The continuous drive for increased processing power and more storage means there is a huge increase in the number of redundant servers and hard drives that need to be disposed of. Local IT Asset Disposal (ITAD) specialist Xperien says there are many factors one needs to consider when disposing of hardware.
Competitors could easily recover sensitive data from dumped servers and hard drives. They can then use that information to steal intellectual property (IP), access product development and research for their own use, headhunt customers or even use this data against one in future bids for work.
By their very design, servers are intended to store data. So when disposing of servers, it is important to carefully consider the data that may still be stored on the drives.
Xperien CEO Wale Arewa says to prevent such problems, one must either remove the hard drives and physically destroy them, or use a secure file deletion tool to ensure all information is unrecoverable. "A simple format of the drives is insufficient."
"Where your business handles personal data, there is a legal duty under Protection of Personal Information (PoPI) Act to prevent loss or theft of that information. Your business must be able to demonstrate that you have properly disposed of personal data and put it beyond recovery by unauthorised third parties," he explains.
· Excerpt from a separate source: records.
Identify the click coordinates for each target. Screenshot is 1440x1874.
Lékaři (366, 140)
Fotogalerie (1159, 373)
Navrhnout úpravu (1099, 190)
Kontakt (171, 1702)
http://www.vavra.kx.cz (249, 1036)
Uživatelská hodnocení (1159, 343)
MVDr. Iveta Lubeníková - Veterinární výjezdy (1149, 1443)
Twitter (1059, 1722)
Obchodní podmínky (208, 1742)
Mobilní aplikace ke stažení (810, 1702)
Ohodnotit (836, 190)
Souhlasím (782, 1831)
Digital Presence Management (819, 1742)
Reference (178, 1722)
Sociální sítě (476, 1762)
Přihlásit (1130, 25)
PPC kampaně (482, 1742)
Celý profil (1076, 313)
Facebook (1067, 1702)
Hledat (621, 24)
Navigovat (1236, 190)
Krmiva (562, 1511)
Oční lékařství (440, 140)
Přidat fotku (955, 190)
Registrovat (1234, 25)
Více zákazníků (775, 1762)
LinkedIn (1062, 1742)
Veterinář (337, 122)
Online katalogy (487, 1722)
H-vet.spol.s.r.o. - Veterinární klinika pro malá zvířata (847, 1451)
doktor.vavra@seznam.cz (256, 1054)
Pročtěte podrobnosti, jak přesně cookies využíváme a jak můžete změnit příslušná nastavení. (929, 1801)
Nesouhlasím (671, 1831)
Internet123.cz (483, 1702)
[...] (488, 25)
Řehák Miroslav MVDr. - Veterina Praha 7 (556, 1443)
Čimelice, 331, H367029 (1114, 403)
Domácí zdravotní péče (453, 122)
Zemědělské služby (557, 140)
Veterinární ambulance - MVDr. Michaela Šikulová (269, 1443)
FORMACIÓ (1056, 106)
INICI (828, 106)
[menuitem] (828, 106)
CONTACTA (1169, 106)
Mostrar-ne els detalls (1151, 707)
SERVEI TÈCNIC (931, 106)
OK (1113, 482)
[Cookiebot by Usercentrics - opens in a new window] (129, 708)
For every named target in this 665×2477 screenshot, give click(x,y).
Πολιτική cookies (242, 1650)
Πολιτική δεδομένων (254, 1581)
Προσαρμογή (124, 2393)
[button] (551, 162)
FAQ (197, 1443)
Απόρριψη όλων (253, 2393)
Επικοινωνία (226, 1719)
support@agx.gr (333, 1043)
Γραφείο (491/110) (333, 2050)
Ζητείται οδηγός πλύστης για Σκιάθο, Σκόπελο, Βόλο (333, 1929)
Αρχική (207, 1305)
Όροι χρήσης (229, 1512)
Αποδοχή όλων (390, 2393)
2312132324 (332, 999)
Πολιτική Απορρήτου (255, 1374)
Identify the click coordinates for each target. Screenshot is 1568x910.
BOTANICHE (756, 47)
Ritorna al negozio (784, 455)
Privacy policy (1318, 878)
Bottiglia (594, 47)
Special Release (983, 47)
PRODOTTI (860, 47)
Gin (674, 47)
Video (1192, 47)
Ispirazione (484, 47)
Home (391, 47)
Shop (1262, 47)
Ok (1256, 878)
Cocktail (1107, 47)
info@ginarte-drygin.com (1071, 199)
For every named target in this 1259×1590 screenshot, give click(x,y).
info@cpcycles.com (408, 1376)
He says to meet such requirements, your business will either need to employ a secure file deletion tool, or physically destroy the hard drives belonging to the server being disposed of. "If you are hoping to resell or donate it to charity, secure file deletion will leave you with a usable machine – otherwise it will require replacement drives, significantly reducing its value to a buyer."
However a business chooses to dispose of old servers, the key consideration must be to ensure that all data is securely deleted before the asset leaves the premises. Failure to do so could be extremely costly in terms of reputation damage, regulator fines and lost business. Get it wrong and retiring old servers could be one of your most costly undertakings ever.
When refreshing or disposing of old IT equipment, one needs to consider where the old equipment should go and how should one dispose of it. One also needs to determine whether the assets will be recycled or donated. This is a process that is extremely cumbersome and it is not simply about deciding on either process. With donations, one needs to comply with the Consumer Protection Act 68 of 2008.
The Act prescribes that even though a company is donating equipment, the recipient is entitled to equipment that is in proper working condition as well as a warranty. Alternatively, should one choose to recycle the item, the selection of a partner that understands the environmental risk is essential, especially considering that the liability is not easily transferable.
"If you are looking for the most environmentally-friendly solution, you should consider using a third party IT refurbisher. But with many IT refurbishing companies, you need to ask the right questions to certify that your old equipment is handled in the right manner and your data is protected," he concludes.